*SELECTED EXTRACT*
——

European shares broke a three-day losing streak on Wednesday as basic materials stocks surged 4.5 per cent.
Russian energy giant Gazprom's move to halt gas supplies to Bulgaria and Poland and a plunge in German consumer morale kept gains in check, however.
The Iseq climbed 0.5 per cent in line with the trend across Europe, but it was a weak day for Bank of Ireland, which sank almost 12.5 per cent despite issuing what analysts at Davy called a "solid" trading update, after it emerged on Tuesday evening that its chief executive, Francesca McDonagh, is stepping down in September to take up a role at Credit Suisse. The bank closed at a price of €5.87.
AIB slipped 2.1 per cent to €1.98, while there was a fall, too, for Cairn Homes, with the house builder ending the session 1.9 per cent lower at just below €1.13.
Elsewhere, most stocks advanced, with building materials group CRH, which holds its agm on Thursday, rising 0.5 per cent to €37.70, and Ryanair enjoying a 3.2 per cent gain to finish at €14.29.
Packaging group Smurfit Kappa also advanced, closing up 2.1 per cent at €39.06, while food group Kerry was 2.9 per cent higher at €103.65.
The Ftse 100 edged up 0.5 per cent, driven by gains in mining stocks and strong corporate updates, although a fall in cyclical stocks and industrial software company Aveva capped its rise. Anglo American rose 5.2 per cent to lead gains among miners.
The mid-cap Ftse 250 index closed 0.3 per cent lower. Metro Bank climbed 4.7 per cent after the challenger lender said it was on track to deliver rising profits and achieve its strategic objectives, while transport operator Go-Ahead rose 3.8 per cent after forecasting higher 2022 earnings.
Lloyds Banking Group ended 0.3 per cent lower despite the lender reporting upbeat first-quarter profits. Guinness and Smirnoff maker Diageo fell 0.1 per cent and was the biggest drag on the Ftse 100 index, leading losses in consumer staples, after analysts at Deutsche Bank downgraded the drinks giant's stock to "hold" from "buy".
Aveva slumped 15.9 per cent after it warned that revenue hit from sanctions on Russia would impact its operating profit this year.

——

*EXPLORE THE MATERIAL*
[A] Write out the part of the European markets report that begins at the words "The Iseq climbed" and stops after "price of €5.87.", copying it word for word.
[B] Continue the European markets report from its final sentence.

——

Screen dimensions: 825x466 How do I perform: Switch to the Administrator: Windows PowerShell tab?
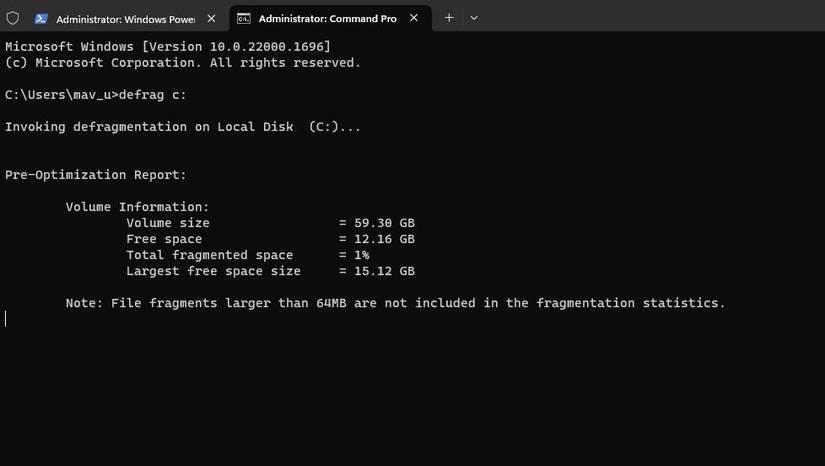(x=125, y=19)
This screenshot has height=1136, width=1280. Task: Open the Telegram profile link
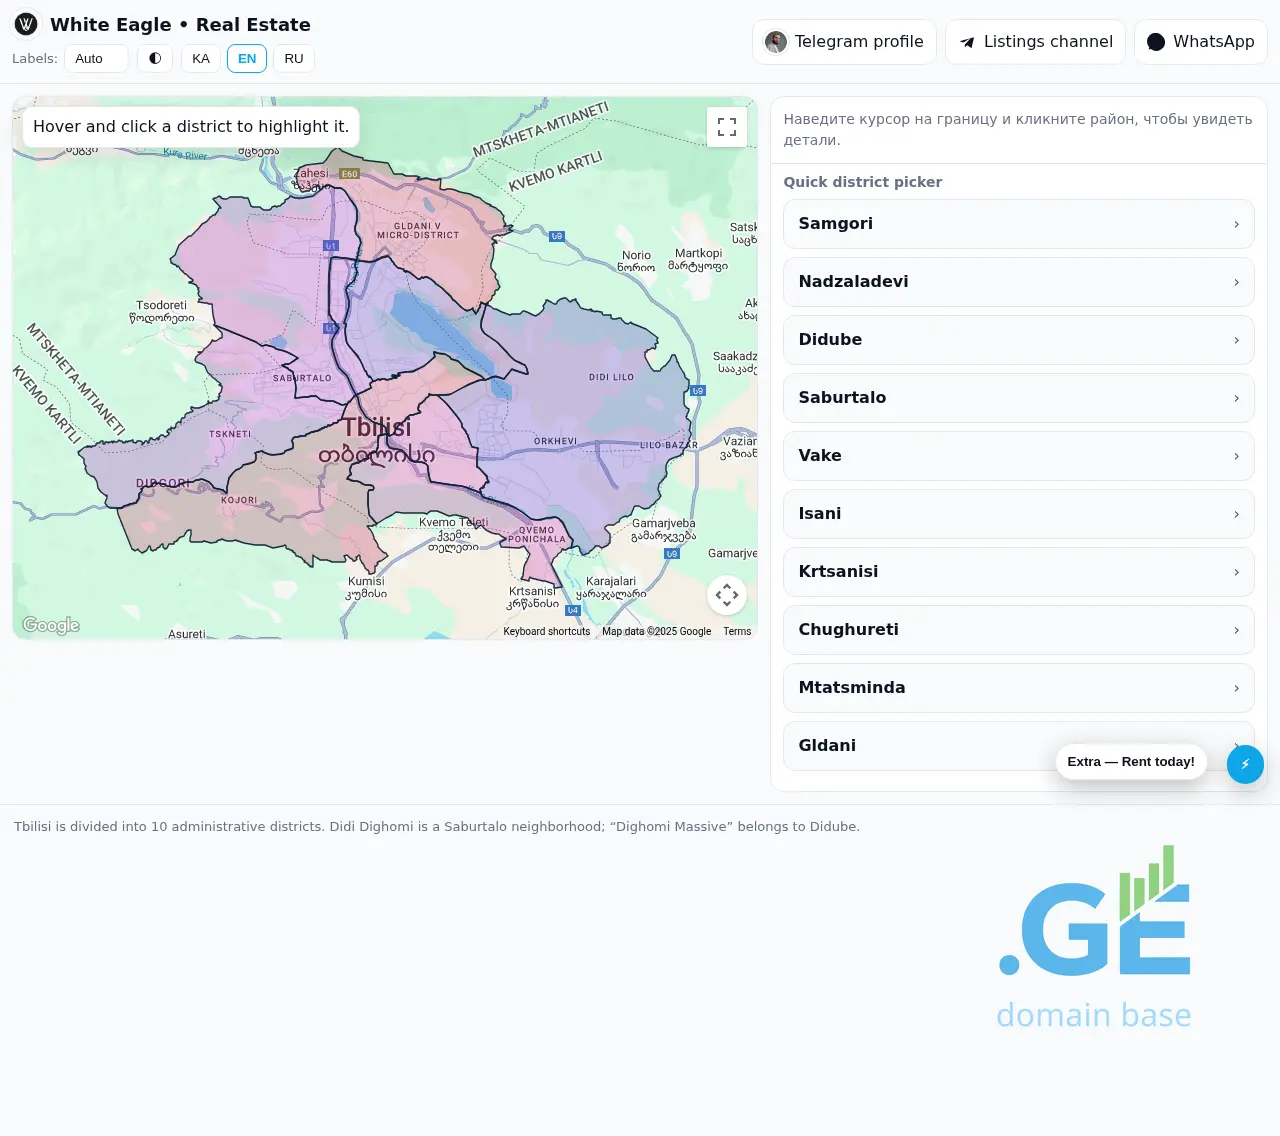[x=844, y=42]
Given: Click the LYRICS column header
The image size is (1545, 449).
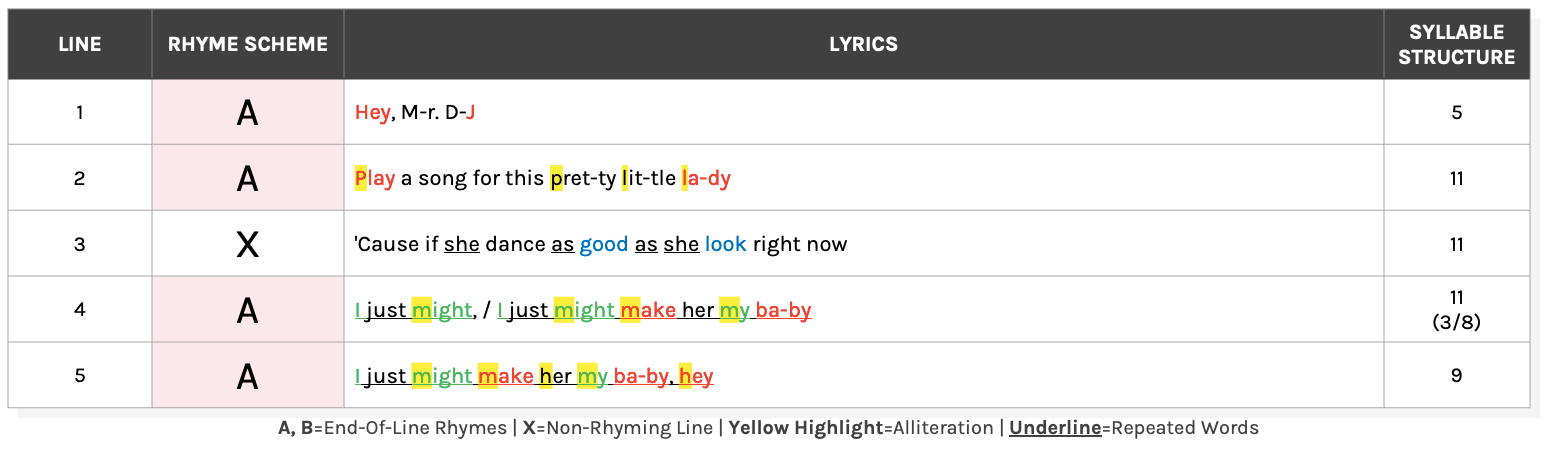Looking at the screenshot, I should click(x=863, y=44).
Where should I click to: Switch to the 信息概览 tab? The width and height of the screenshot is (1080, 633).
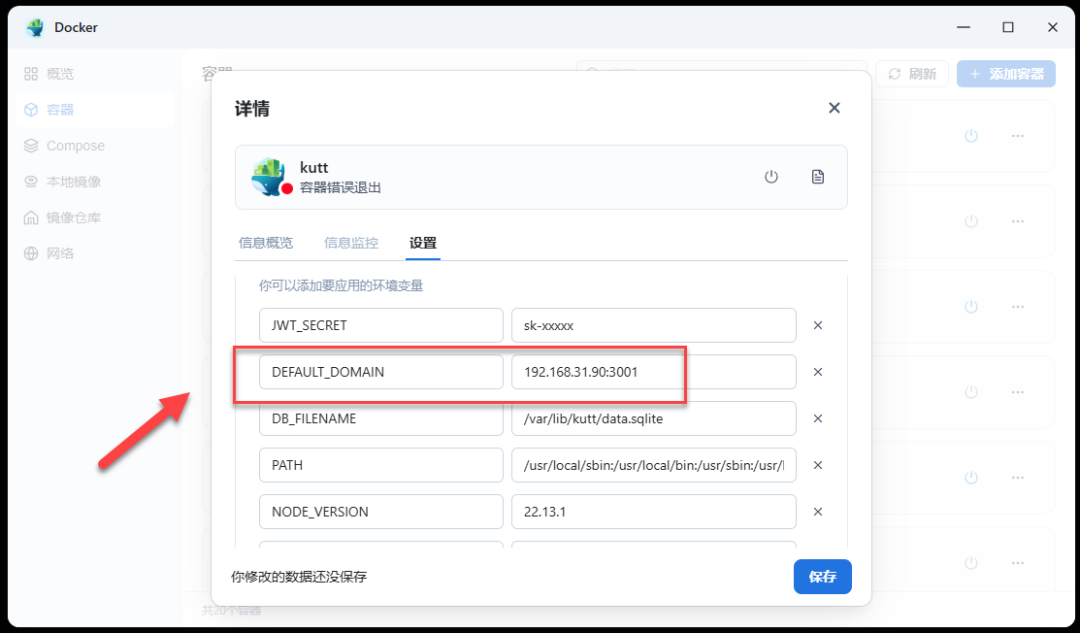tap(265, 242)
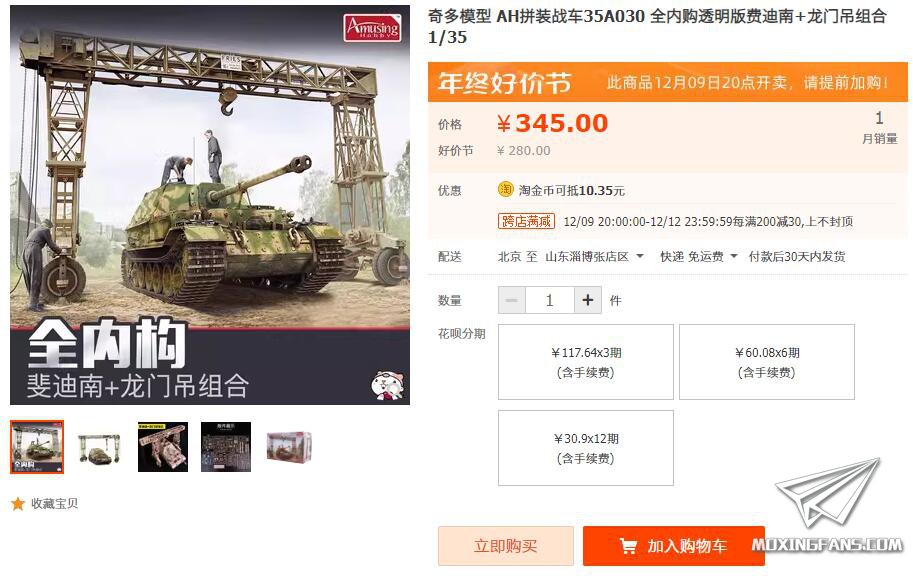Decrease quantity with the minus button
The image size is (913, 580).
coord(512,300)
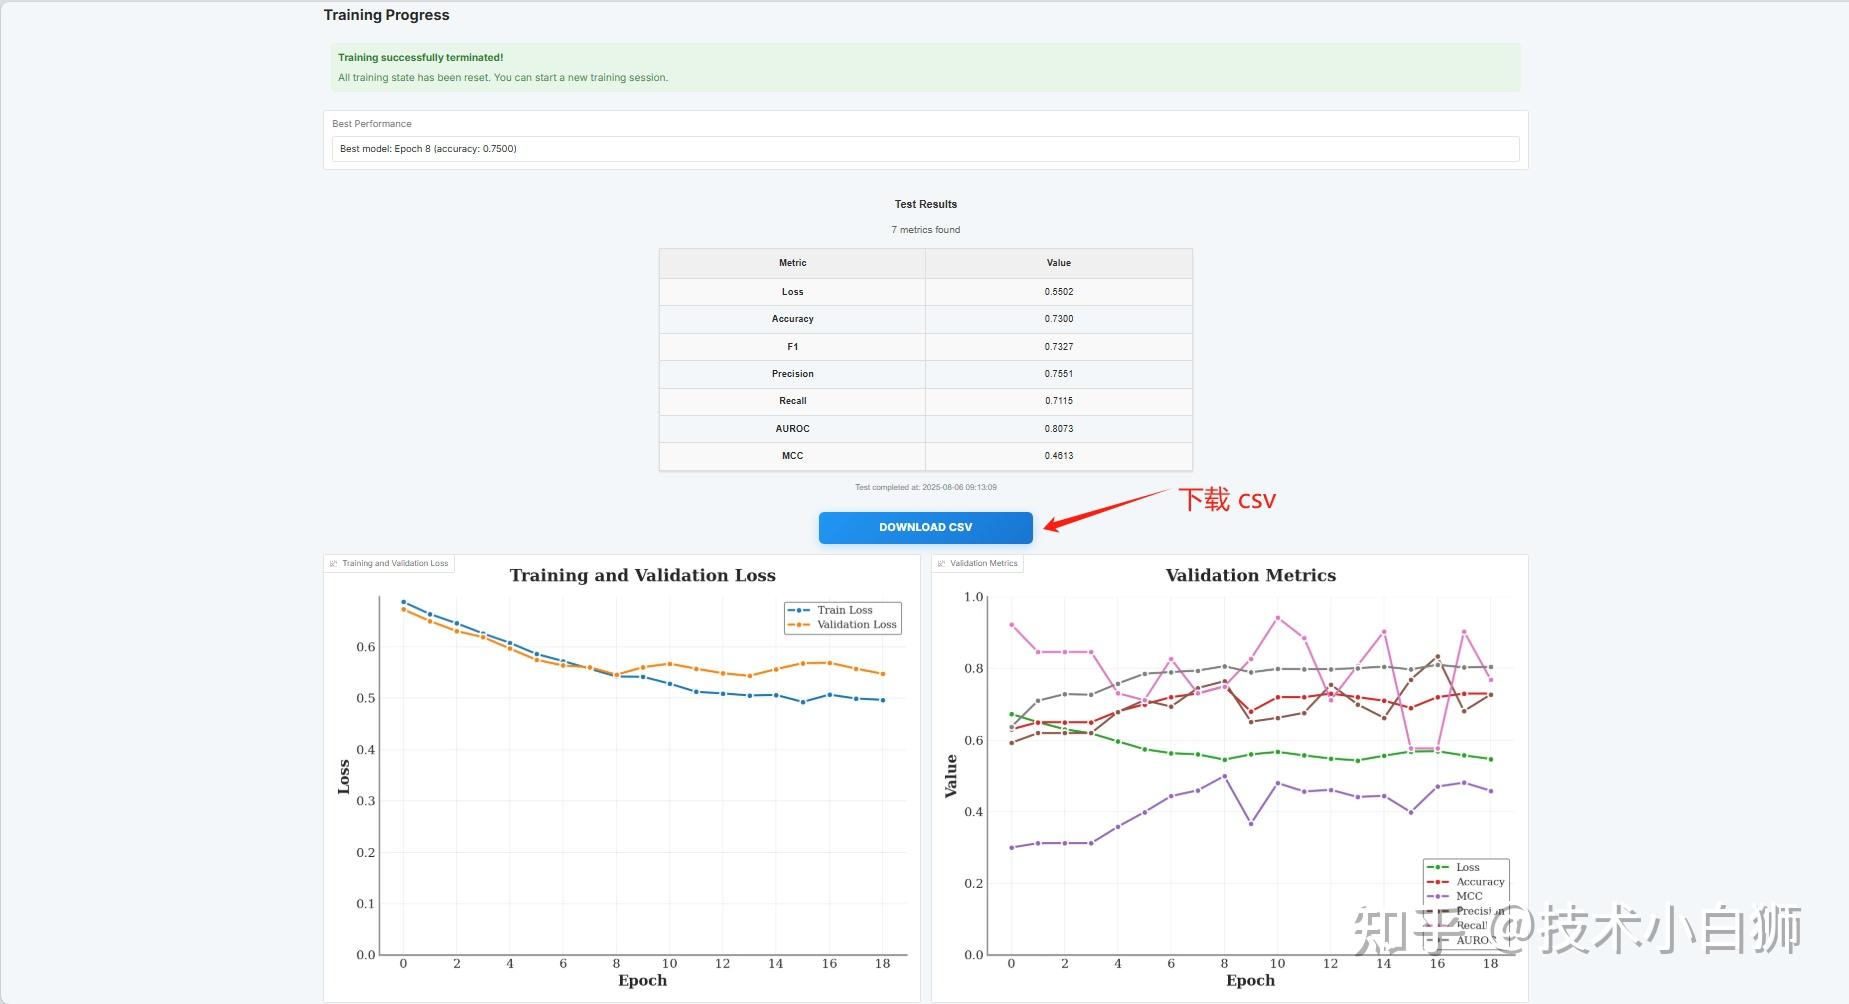Click the red Accuracy legend entry

(x=1466, y=882)
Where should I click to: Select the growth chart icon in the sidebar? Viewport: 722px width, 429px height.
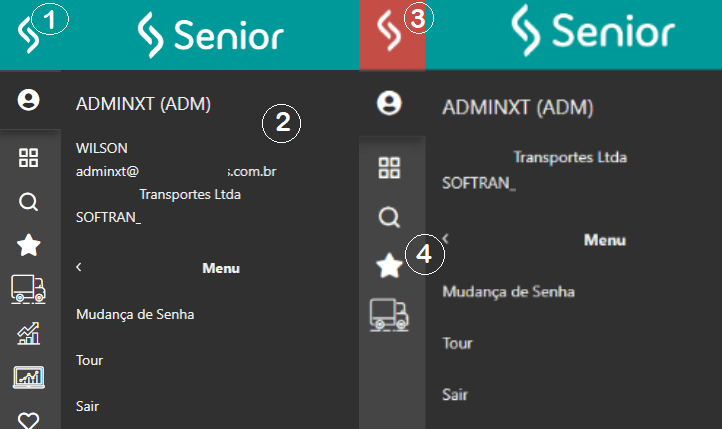pyautogui.click(x=29, y=334)
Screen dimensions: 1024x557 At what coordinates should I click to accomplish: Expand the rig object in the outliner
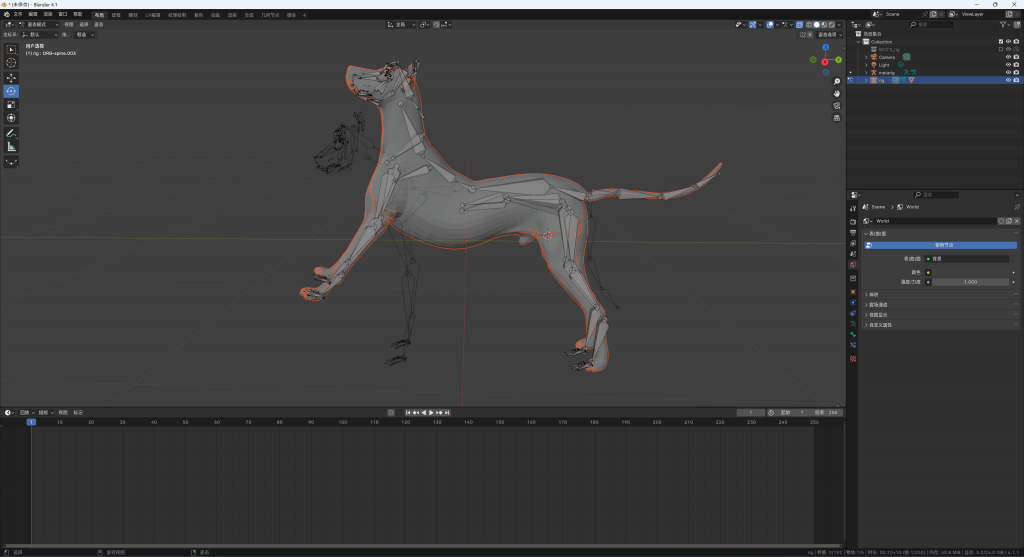click(866, 81)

——

*EXPECTED RESPONSES*
[A]
The Iseq climbed 0.5 per cent in line with the trend across Europe, but it was a weak day for Bank of Ireland, which sank almost 12.5 per cent despite issuing what analysts at Davy called a "solid" trading update, after it emerged on Tuesday evening that its chief executive, Francesca McDonagh, is stepping down in September to take up a role at Credit Suisse. The bank closed at a price of €5.87.

[B]
The pan-European Stoxx 600 rose 0.7 per cent after having hit six-week lows at the open. Miners and oil stocks extended gains for a second straight day, with the former on course to make back all of Monday’s 6 per cent plunge.
In Paris, the Cac 40 added 0.5 per cent, while German shares, which underperformed through the session, rallied at close, with the Dax climbing 0.3 per cent in Frankfurt.
Deutsche Bank's 5.6 per cent slide after warning that the Russia-Ukraine conflict could hurt full-year results, capped gains, while a survey showed German consumer morale is set to plunge to a historic low in May as the conflict in Ukraine leads to soaring costs and dashes hopes of a post-pandemic recovery.
Germany-headquartered companies Mercedes-Benz and meal-kit supplier HelloFresh rose on upbeat earnings.
Wall Street stocks rose in choppy early trading. Microsoft gained 5.8 per cent on cloud computing-led strong revenue growth forecast, while payments network Visa jumped 8.2 per cent after it predicted revenue would exceed pre-pandemic levels.
Facebook-owner Meta Platforms, which was due to publish quarterly earnings after the close, fell 2.4 per cent, while plane maker Boeing tumbled 7.5 per cent after it disclosed $1.5 billion (€1.4 billion) in abnormal costs from the 777X output halt.
Tesla gained 2.8 per cent after a 12 per cent slump on Tuesday on concerns that chief executive Elon Musk may have to sell shares to fund his buyout of Twitter.
Audio streaming platform Spotify Technology tumbled 11.3 per cent on a downbeat current-quarter revenue forecast.